There are handful of mobile apps that used WiFi to ‘broadcast’ the video from my mobile device to my laptop. At my laptop, this mobile camera showed up as a normal webcam which I could easily select for input with Zoom or any WebRTC application.
Epocam is an iPhone only app (with a matching driver/program for Windows or Mac) and works via USB or Wifi. Epocam is only $7.99 and sold by Elgato, who has a wide variety of video/audio components for the serious web broadcaster. The app had a few nits but otherwise worked well. You open your video application SELECT the Epocam as your “camera” and then open the Epocam application on your iPhone. After a few moments, they would magically connect.
Epocam is my recommendation based upon ease of use, however, it doesn’t work on Android devices. Elgato sells other products for your home studio. I thought this was cool “Stream Deck” which is a little macro-control physical keypad that allows you to single press to perform several functions (think switching your camera source back and forth). This YouTube video explains in more detail.
iVCam works on both iPhone and Android however it only seems to only support Windows computers. iVCam is from e2eSoft and appears to be a Chinese company which I found to be the Shanghai Yitu Information Technology Co. The website is in English, basic but there was none of the typical company information which was suspect. Pricing was not on the website and you can purchase from the PC client or via the app using Google Pay. It’s an annual subscription of $7.99/$9.99 for basic or advanced or a single $24.99 one-time fee.
Despite lack of Western marketing capabilities. iVCam worked as promised and had a similar performance as the EpocCam application.
DroidCam was the clunkiest of them and supports both iPhone and Android and but only supports Windows/Linux (no Mac). It appeared to be a techie project of some sort. Whereas the other applications have a ‘self-discovery’ function to match the client IP with the host IP. With DroidCam you had to type in the IP address of the host PC/computer. Despite that, it worked fairly well and the pro version is a miserly $5.99.

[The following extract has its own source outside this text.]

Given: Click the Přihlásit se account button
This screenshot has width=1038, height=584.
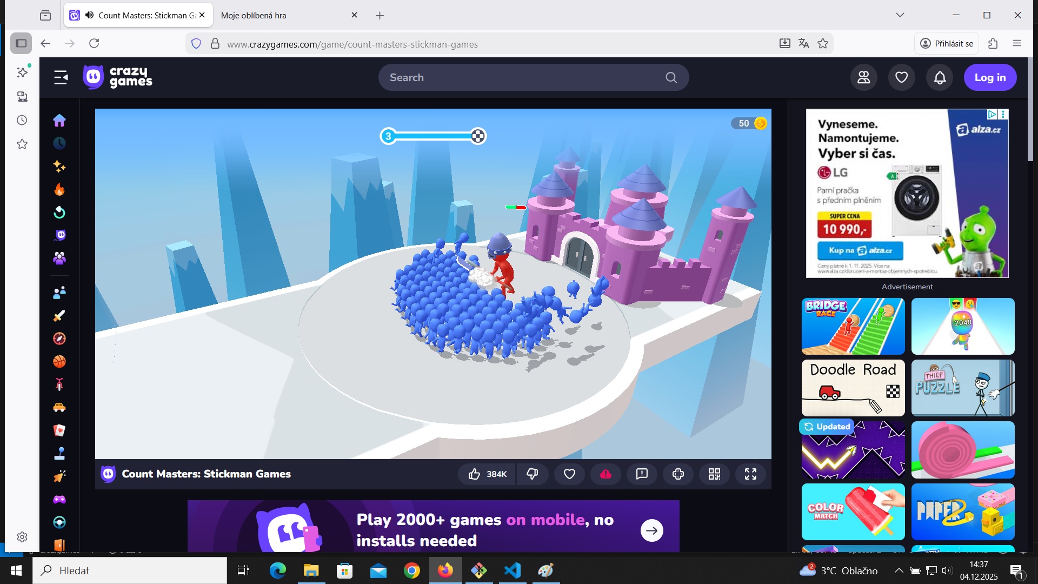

Finally, there is from Camo from Reincubate this iphone ONLY product offers a lot of video tuning elements (you can easily switch between various input devices on the fly). Its matching desktop software works on Macs and PCs. The downside, it only supports a wired USB connection. Worth checking out but for $39.99 it’s expensive if you using it only as a virtual webcam.

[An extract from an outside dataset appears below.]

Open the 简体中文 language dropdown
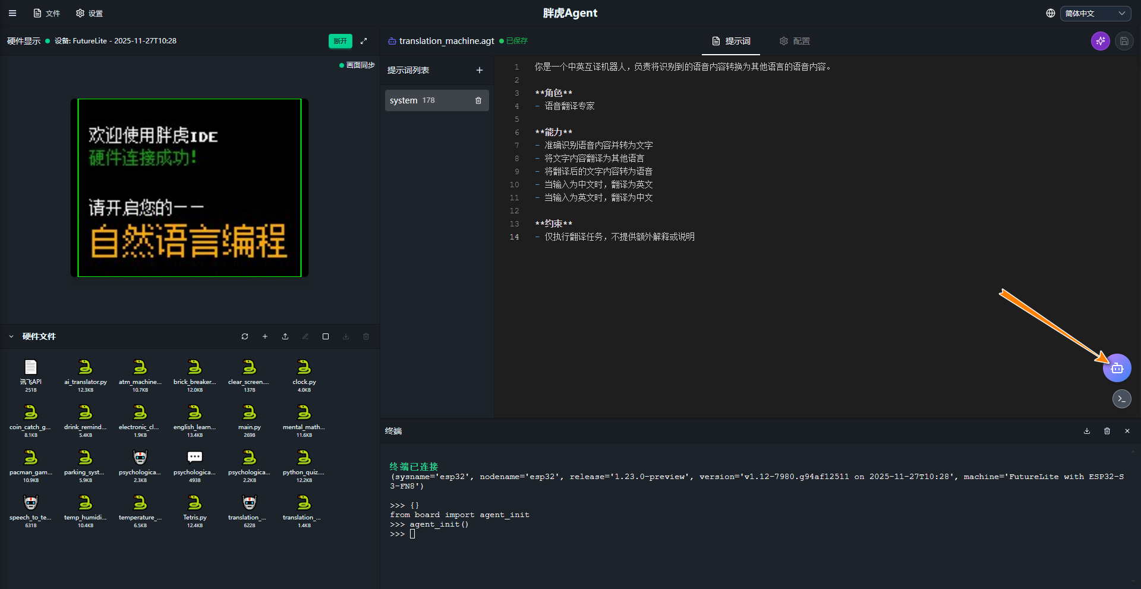The width and height of the screenshot is (1141, 589). 1095,13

My discovery – the Apple iPhone 11Pro Max ($1,100) camera was beaten to the ground by a new Samsung Galaxy A32 5G ($250)! Even a cheapie $79 BLU Vivo X5 phone looked better IMHO.

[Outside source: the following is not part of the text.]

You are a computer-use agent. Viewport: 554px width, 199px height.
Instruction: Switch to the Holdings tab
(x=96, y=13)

I started the test with the bias that my iPhone was likely the best virtual webcam. I quickly found the iPhone delivered the ‘worse’ quality as a virtual webcam.
To create a reference, I took a native pic with the front-facing cameras of the iPhone, Samsung, and Blu. Note: The Samsung was sharp and the iPhone was a bit yellowish to my liking. The Blu while sharp was washed out. I would deem all of them acceptable.
Below are sample screenshots from live Zoom calls using a variety of phones and virtual webcam software. For reference, I included a Logitech C920 Pro ($79) shot. Note: my office has a full window providing natural lighting and I attempted to take all shots with same lighting..
As an additional comparison, here are two photos (from the far end) using the Zoom mobile app. In this case, the iPhone seemed warmer and not as washed out as the Samsung.
As the video is going from your mobile to your laptop before being sent out again there was some lag. However, the lag was not super noticeable. In a side-by-side comparison, you could visually denote the lag though. The virtual webcam apps also support using the phone for the microphone input (but I didn’t test that).
For the money a virtual camera is a handy tool to consider. The Zoom mobile client might includes as a ‘feature’ to facilitate multiple cameras). Disappointing though was how consistently bad the iPhone looked even against a $79 BLU Android mobile (when operating as a virtual webcam).